◆ What is expected ◆
Omit the images. Restate all of the records word for word.

** Dataset extract follows **

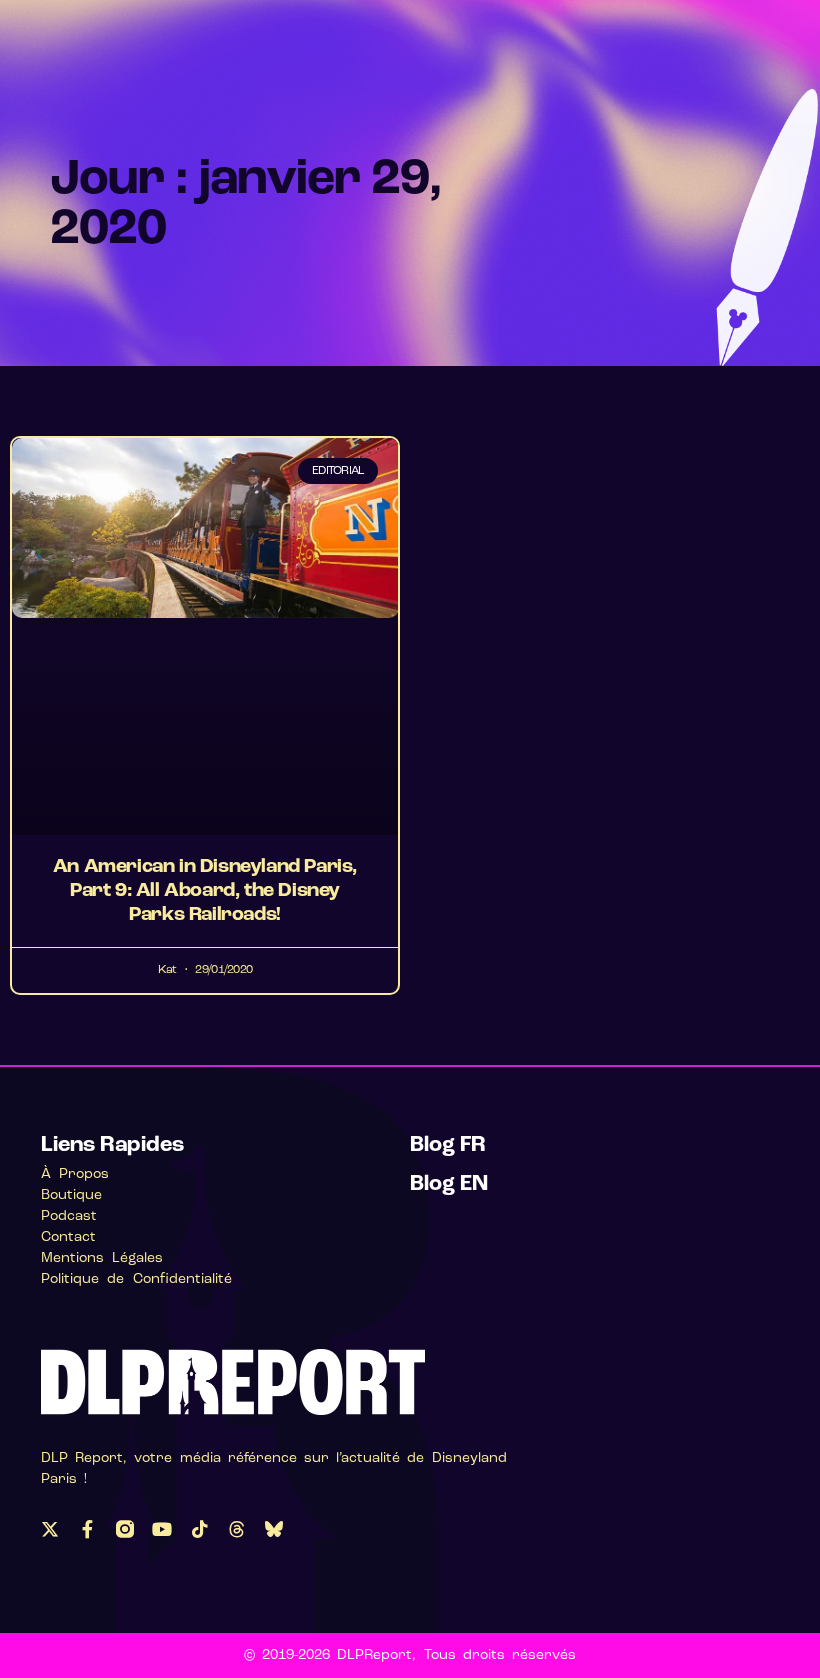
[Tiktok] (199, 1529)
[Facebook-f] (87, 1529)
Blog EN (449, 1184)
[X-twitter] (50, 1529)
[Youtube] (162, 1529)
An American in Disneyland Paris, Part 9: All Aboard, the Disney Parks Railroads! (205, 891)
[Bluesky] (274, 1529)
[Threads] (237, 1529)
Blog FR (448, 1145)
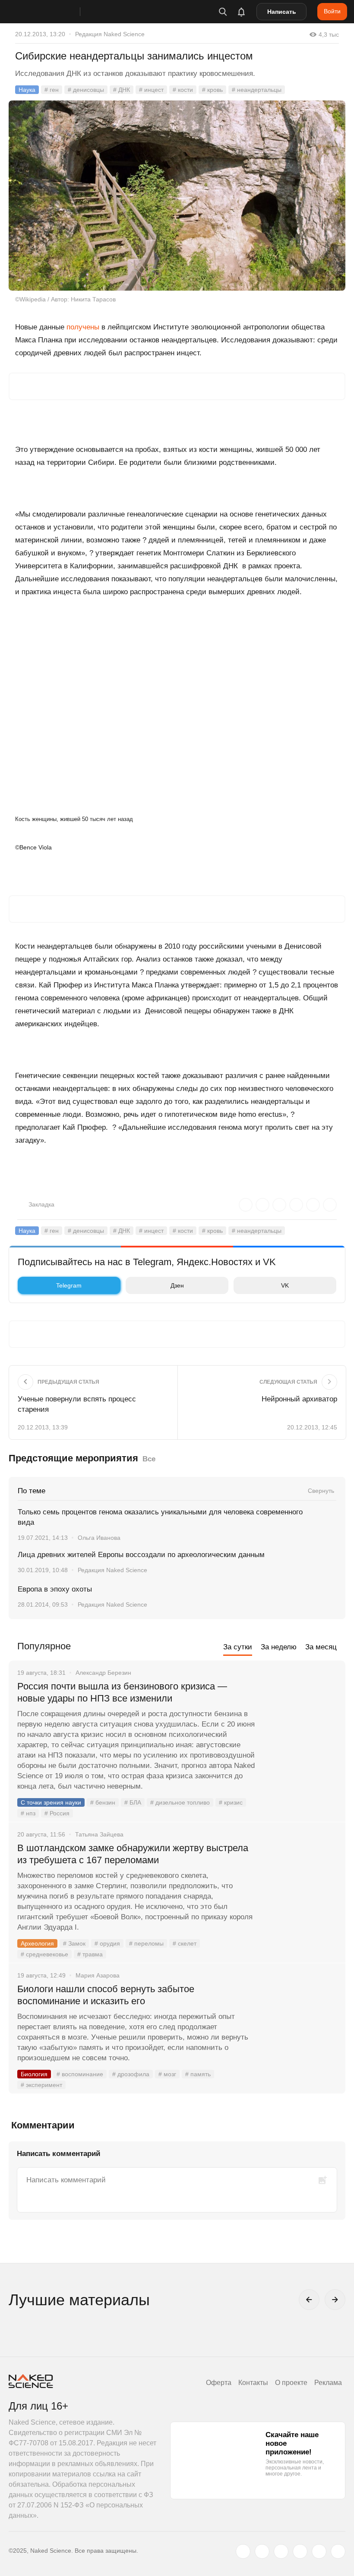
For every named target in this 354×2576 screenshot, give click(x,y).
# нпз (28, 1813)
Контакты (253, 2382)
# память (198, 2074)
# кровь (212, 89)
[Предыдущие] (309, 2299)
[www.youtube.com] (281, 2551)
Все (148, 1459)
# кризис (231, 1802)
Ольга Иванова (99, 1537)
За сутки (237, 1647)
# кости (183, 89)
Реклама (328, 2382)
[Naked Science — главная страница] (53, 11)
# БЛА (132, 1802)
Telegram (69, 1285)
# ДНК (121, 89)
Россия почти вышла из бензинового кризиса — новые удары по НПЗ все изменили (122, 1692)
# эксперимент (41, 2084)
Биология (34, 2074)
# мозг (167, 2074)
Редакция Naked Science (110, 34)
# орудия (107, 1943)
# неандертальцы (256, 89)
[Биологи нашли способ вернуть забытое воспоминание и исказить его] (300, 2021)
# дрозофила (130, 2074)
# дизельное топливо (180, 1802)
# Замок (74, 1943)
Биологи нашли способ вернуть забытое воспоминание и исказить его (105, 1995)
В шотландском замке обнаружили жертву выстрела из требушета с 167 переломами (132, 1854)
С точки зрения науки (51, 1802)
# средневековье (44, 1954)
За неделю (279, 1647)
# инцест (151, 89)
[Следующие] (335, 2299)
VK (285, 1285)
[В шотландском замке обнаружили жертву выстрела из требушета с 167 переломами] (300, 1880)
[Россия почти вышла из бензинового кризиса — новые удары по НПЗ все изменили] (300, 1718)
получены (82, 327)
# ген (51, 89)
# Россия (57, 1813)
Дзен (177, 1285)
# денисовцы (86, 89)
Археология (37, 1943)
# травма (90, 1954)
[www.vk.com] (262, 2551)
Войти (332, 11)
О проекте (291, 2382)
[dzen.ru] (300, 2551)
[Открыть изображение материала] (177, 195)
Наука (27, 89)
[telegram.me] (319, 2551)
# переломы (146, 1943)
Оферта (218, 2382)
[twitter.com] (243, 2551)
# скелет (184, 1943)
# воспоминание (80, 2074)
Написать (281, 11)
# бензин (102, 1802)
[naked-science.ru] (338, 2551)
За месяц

** End of Dataset extract **

◆ Written response ◆
[Tiktok] (199, 1529)
[Facebook-f] (87, 1529)
Blog EN (449, 1184)
[X-twitter] (50, 1529)
[Youtube] (162, 1529)
An American in Disneyland Paris, Part 9: All Aboard, the Disney Parks Railroads! (205, 891)
[Bluesky] (274, 1529)
[Threads] (237, 1529)
Blog FR (448, 1145)
For every named target in this 354×2576 screenshot, give click(x,y).
# нпз (28, 1813)
Контакты (253, 2382)
# память (198, 2074)
# кровь (212, 89)
[Предыдущие] (309, 2299)
[www.youtube.com] (281, 2551)
Все (148, 1459)
# кризис (231, 1802)
Ольга Иванова (99, 1537)
За сутки (237, 1647)
# кости (183, 89)
Реклама (328, 2382)
[Naked Science — главная страница] (53, 11)
# БЛА (132, 1802)
Telegram (69, 1285)
# ДНК (121, 89)
Россия почти вышла из бензинового кризиса — новые удары по НПЗ все изменили (122, 1692)
# эксперимент (41, 2084)
Биология (34, 2074)
# мозг (167, 2074)
Редакция Naked Science (110, 34)
# орудия (107, 1943)
# неандертальцы (256, 89)
[Биологи нашли способ вернуть забытое воспоминание и исказить его] (300, 2021)
# дрозофила (130, 2074)
# дизельное топливо (180, 1802)
# Замок (74, 1943)
Биологи нашли способ вернуть забытое воспоминание и исказить его (105, 1995)
В шотландском замке обнаружили жертву выстрела из требушета с 167 переломами (132, 1854)
С точки зрения науки (51, 1802)
# средневековье (44, 1954)
За неделю (279, 1647)
# инцест (151, 89)
[Следующие] (335, 2299)
VK (285, 1285)
[В шотландском замке обнаружили жертву выстрела из требушета с 167 переломами] (300, 1880)
[Россия почти вышла из бензинового кризиса — новые удары по НПЗ все изменили] (300, 1718)
получены (82, 327)
# ген (51, 89)
# Россия (57, 1813)
Дзен (177, 1285)
# денисовцы (86, 89)
Археология (37, 1943)
# травма (90, 1954)
[www.vk.com] (262, 2551)
Войти (332, 11)
О проекте (291, 2382)
[dzen.ru] (300, 2551)
[Открыть изображение материала] (177, 195)
Наука (27, 89)
[telegram.me] (319, 2551)
# переломы (146, 1943)
Оферта (218, 2382)
[twitter.com] (243, 2551)
# скелет (184, 1943)
# воспоминание (80, 2074)
Написать (281, 11)
# бензин (102, 1802)
[naked-science.ru] (338, 2551)
За месяц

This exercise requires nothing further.